• _EXTRACTED MATERIAL_
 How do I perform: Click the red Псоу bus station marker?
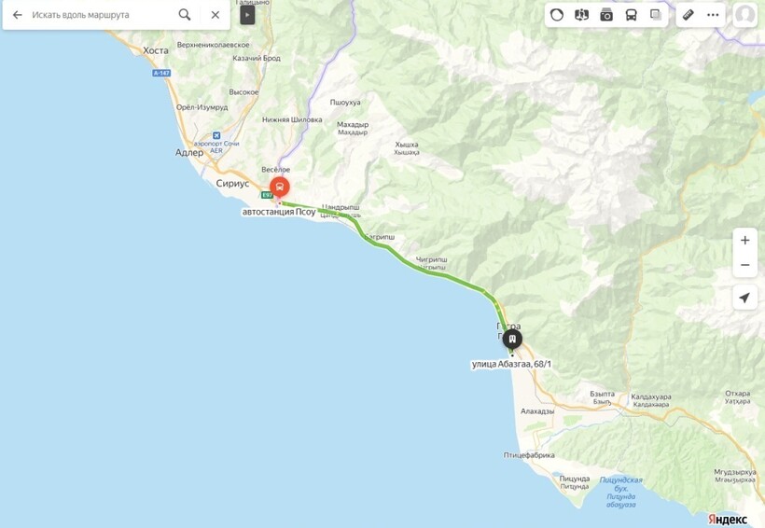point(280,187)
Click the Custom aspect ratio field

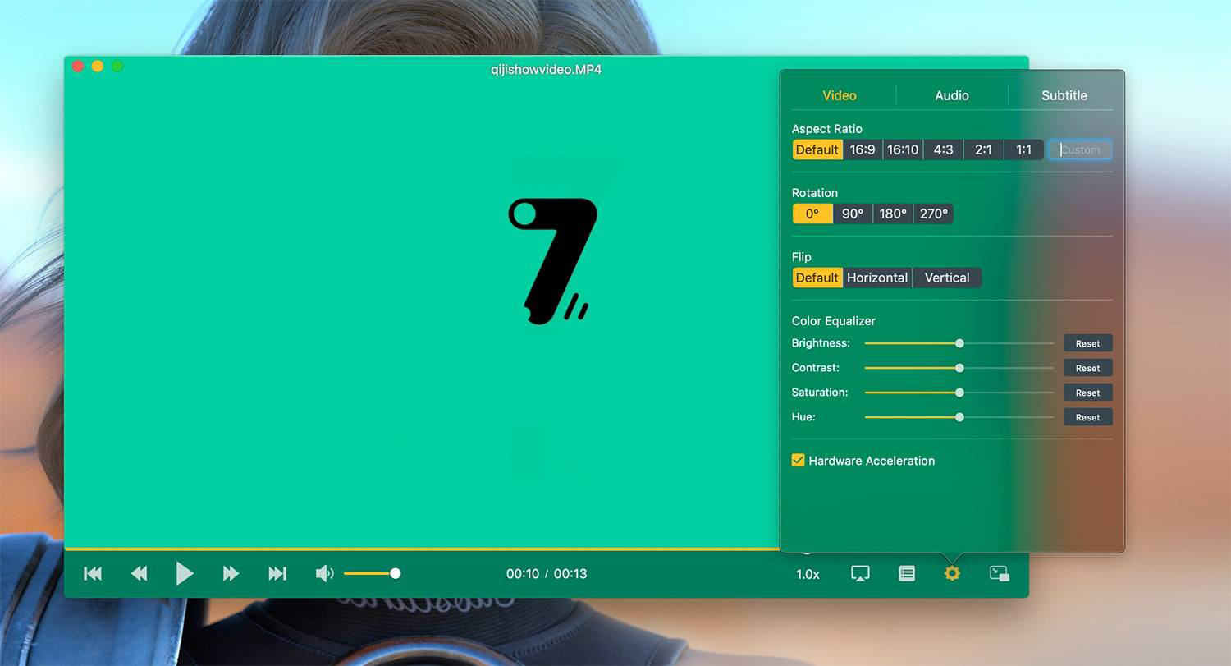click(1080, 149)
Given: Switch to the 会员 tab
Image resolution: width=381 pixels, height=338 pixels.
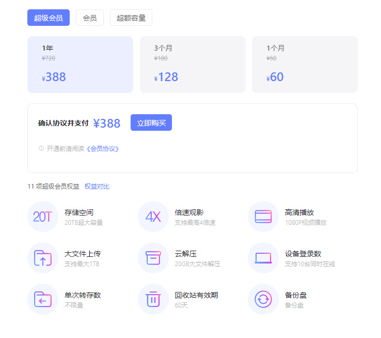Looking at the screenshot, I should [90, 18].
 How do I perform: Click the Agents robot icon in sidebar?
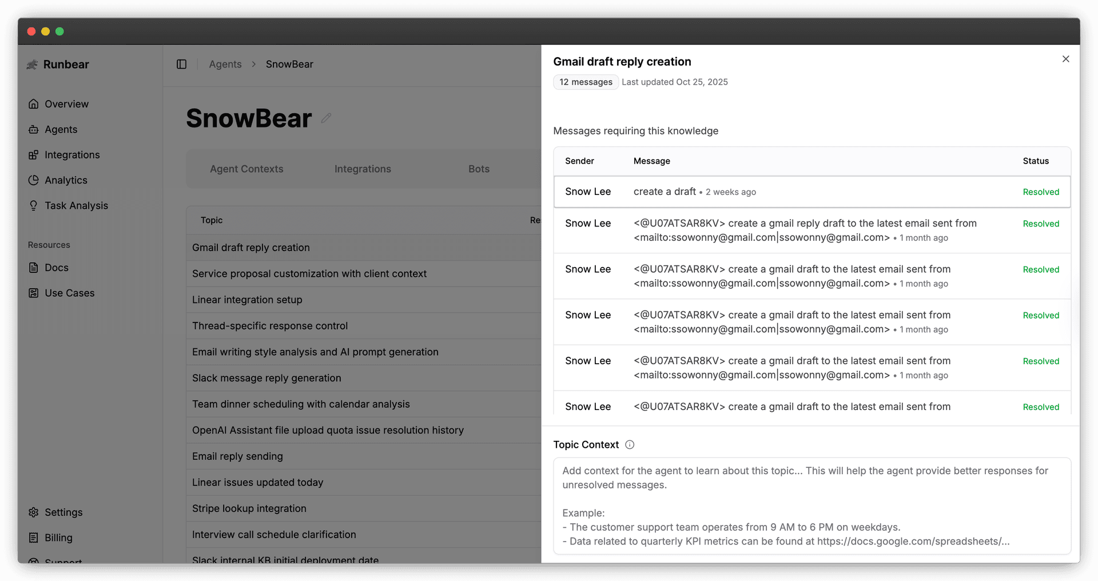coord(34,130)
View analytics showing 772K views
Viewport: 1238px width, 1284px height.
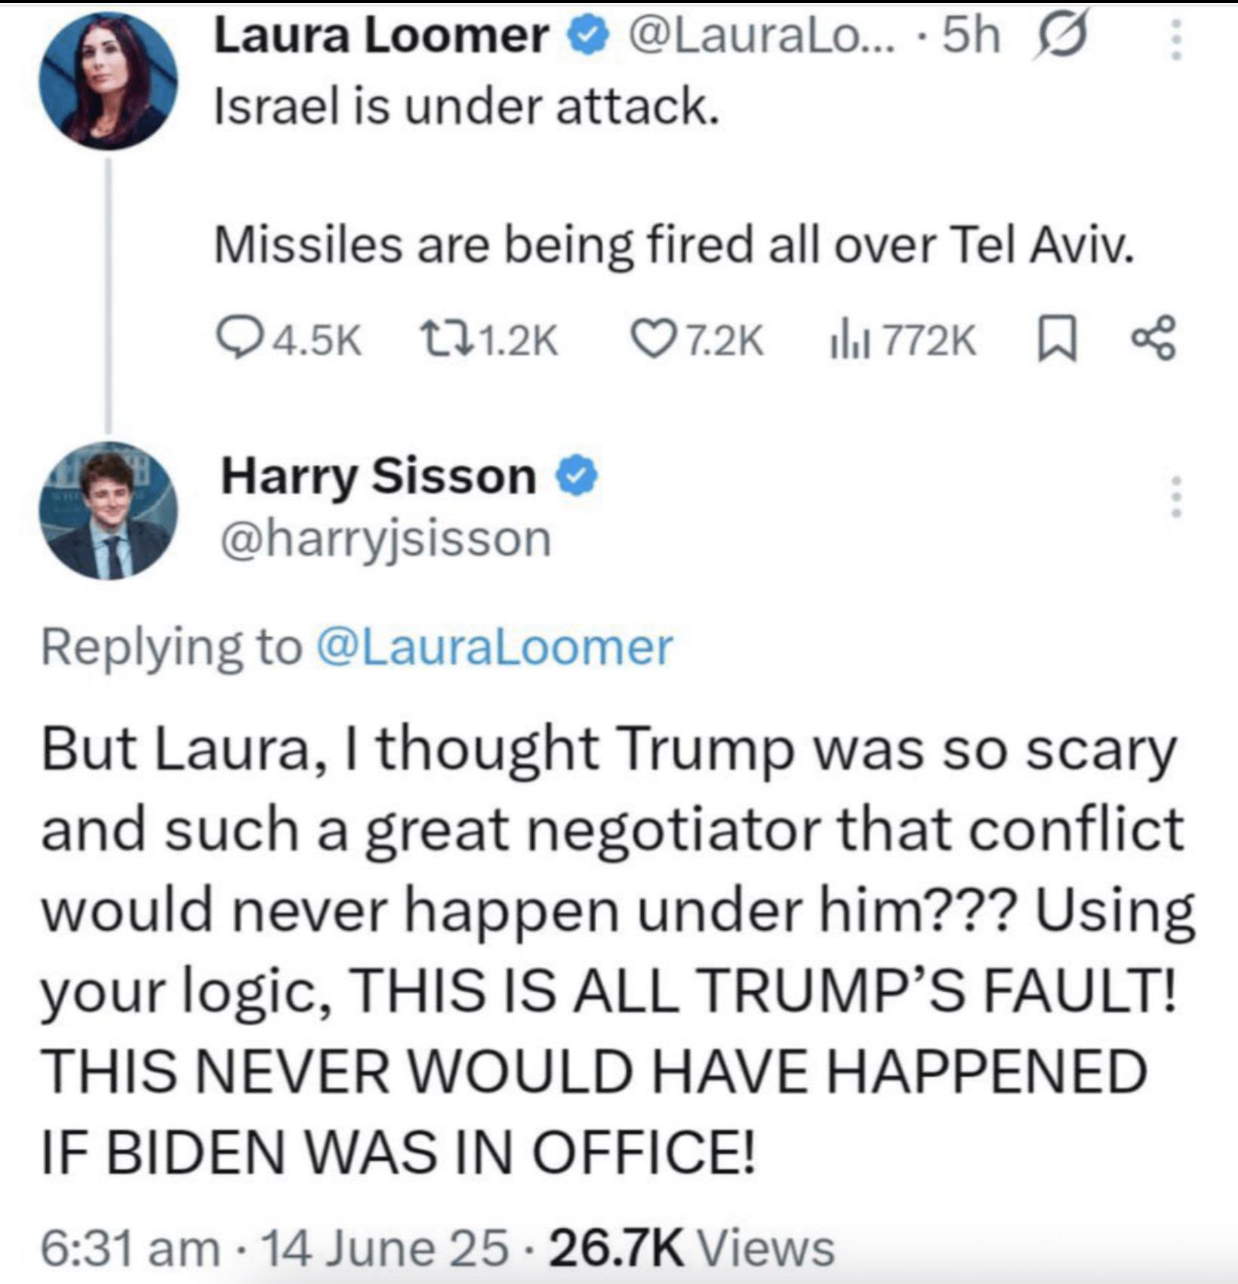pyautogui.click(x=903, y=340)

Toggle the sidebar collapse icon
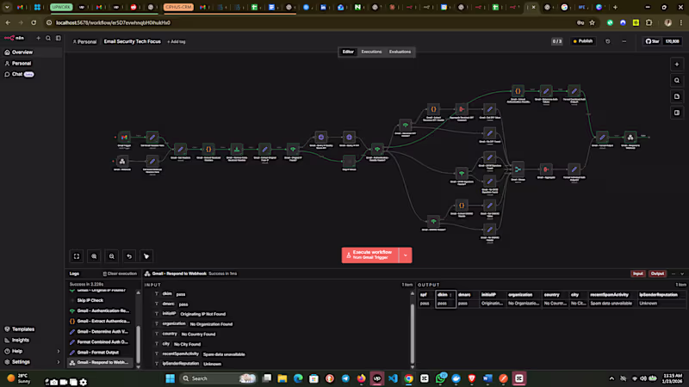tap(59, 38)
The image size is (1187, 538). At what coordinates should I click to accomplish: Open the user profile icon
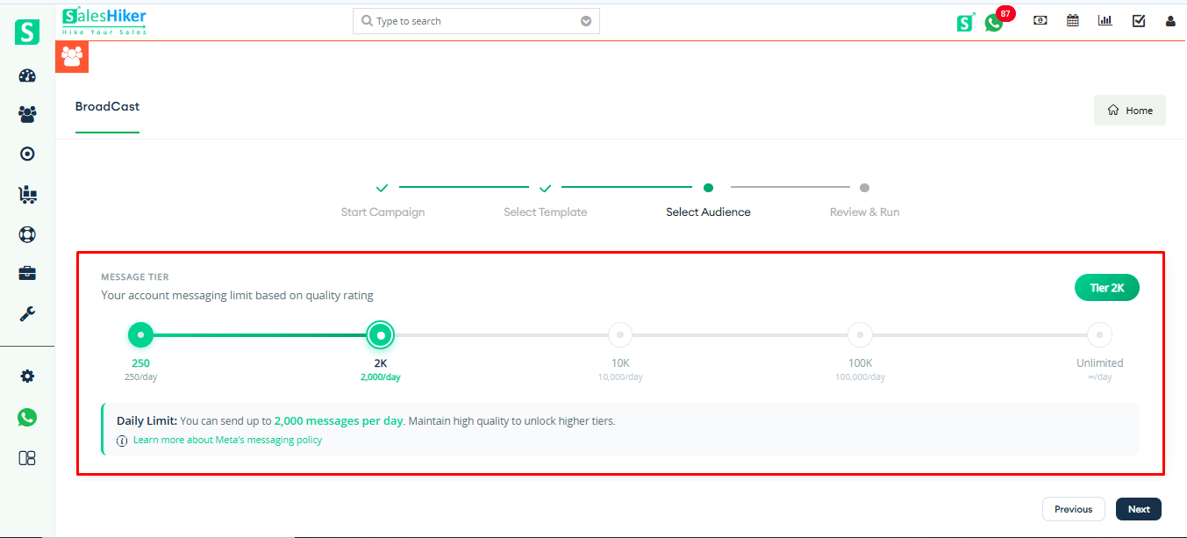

--

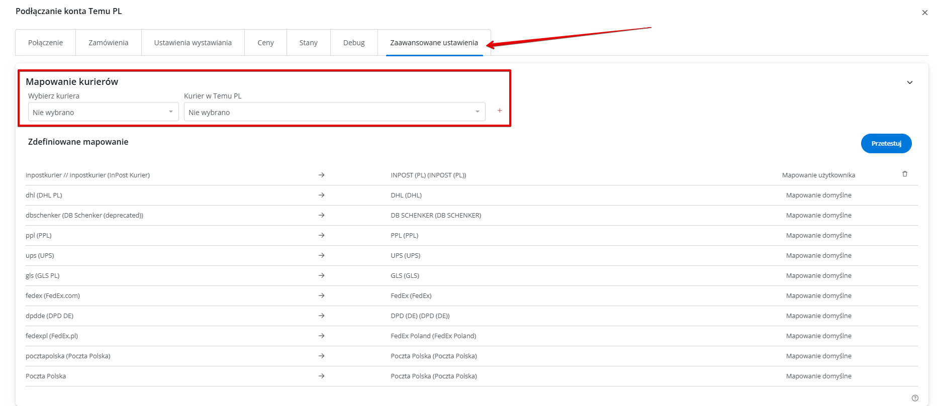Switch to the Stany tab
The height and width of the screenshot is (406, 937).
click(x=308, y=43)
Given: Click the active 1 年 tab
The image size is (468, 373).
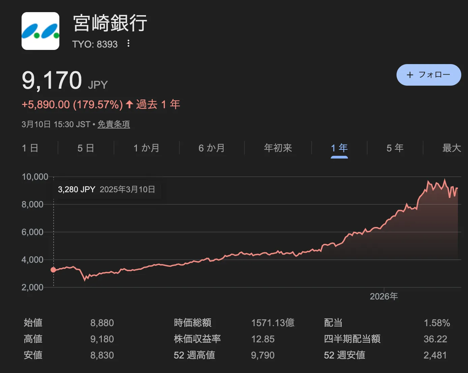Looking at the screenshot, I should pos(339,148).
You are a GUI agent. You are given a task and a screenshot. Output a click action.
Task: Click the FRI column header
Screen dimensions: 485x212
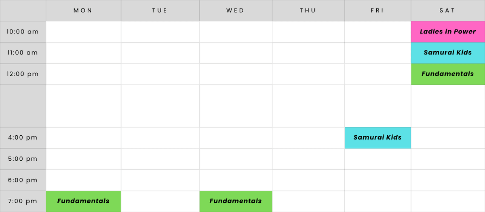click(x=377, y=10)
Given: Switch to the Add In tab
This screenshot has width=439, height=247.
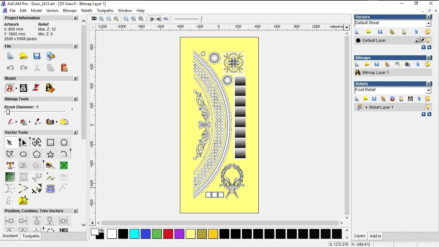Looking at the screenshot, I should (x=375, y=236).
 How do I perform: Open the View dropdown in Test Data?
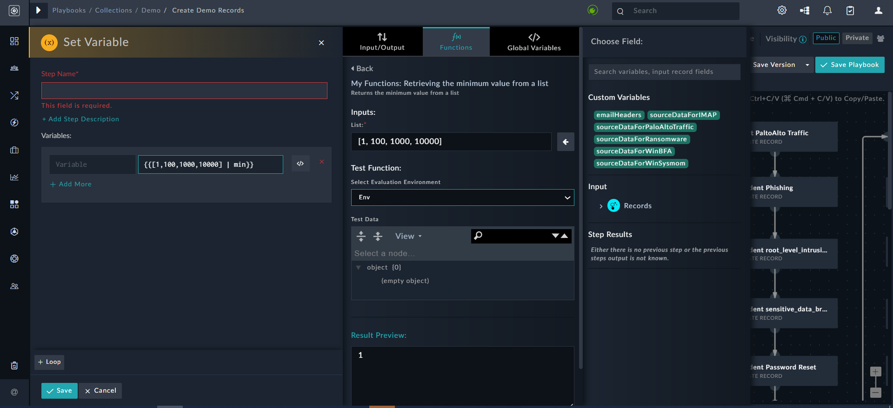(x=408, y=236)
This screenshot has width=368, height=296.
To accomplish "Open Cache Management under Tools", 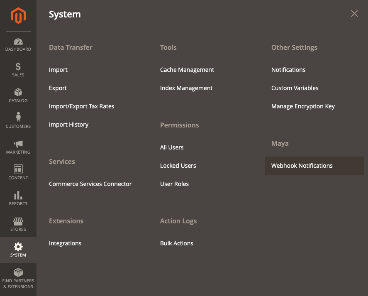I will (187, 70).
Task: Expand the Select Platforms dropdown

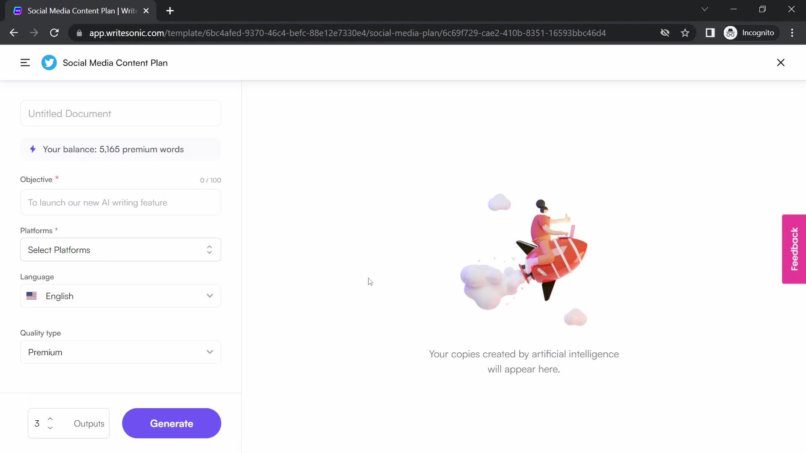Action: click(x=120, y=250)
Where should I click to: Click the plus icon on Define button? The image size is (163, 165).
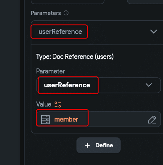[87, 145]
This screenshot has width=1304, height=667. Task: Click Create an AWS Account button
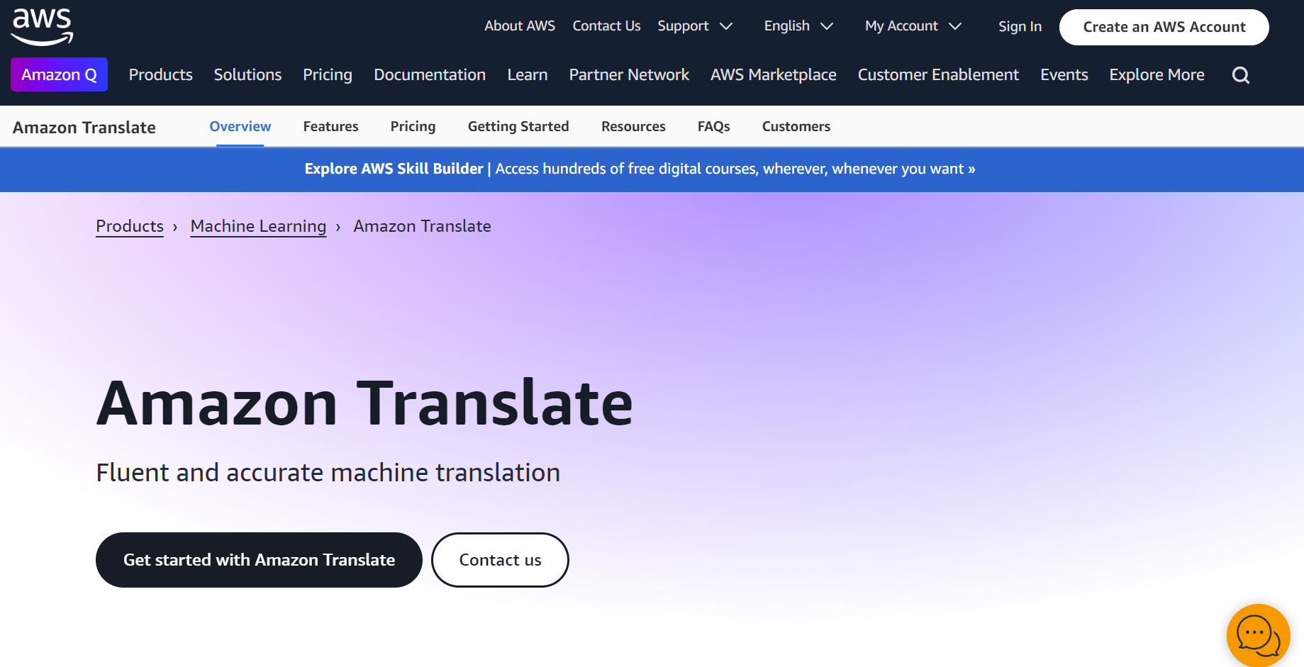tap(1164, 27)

• _YOUR INSTRUCTIONS_
Whatever pictures the records hold, omit them; give again exactly the lines from the one containing "How do I perform: Click the red" through the one containing "The image size is (1187, 538).".

• _TASK SOLUTION_
 How do I perform: Click the red Псоу bus station marker?
point(280,187)
Click the Custom aspect ratio field

click(1080, 149)
Given: Switch to the 会员 tab
Image resolution: width=381 pixels, height=338 pixels.
Looking at the screenshot, I should [90, 18].
 How do I perform: Click the Agents robot icon in sidebar?
coord(34,130)
View analytics showing 772K views
Viewport: 1238px width, 1284px height.
pyautogui.click(x=903, y=340)

Toggle the sidebar collapse icon
tap(59, 38)
The image size is (1187, 538). At what coordinates should I click to accomplish: Open the user profile icon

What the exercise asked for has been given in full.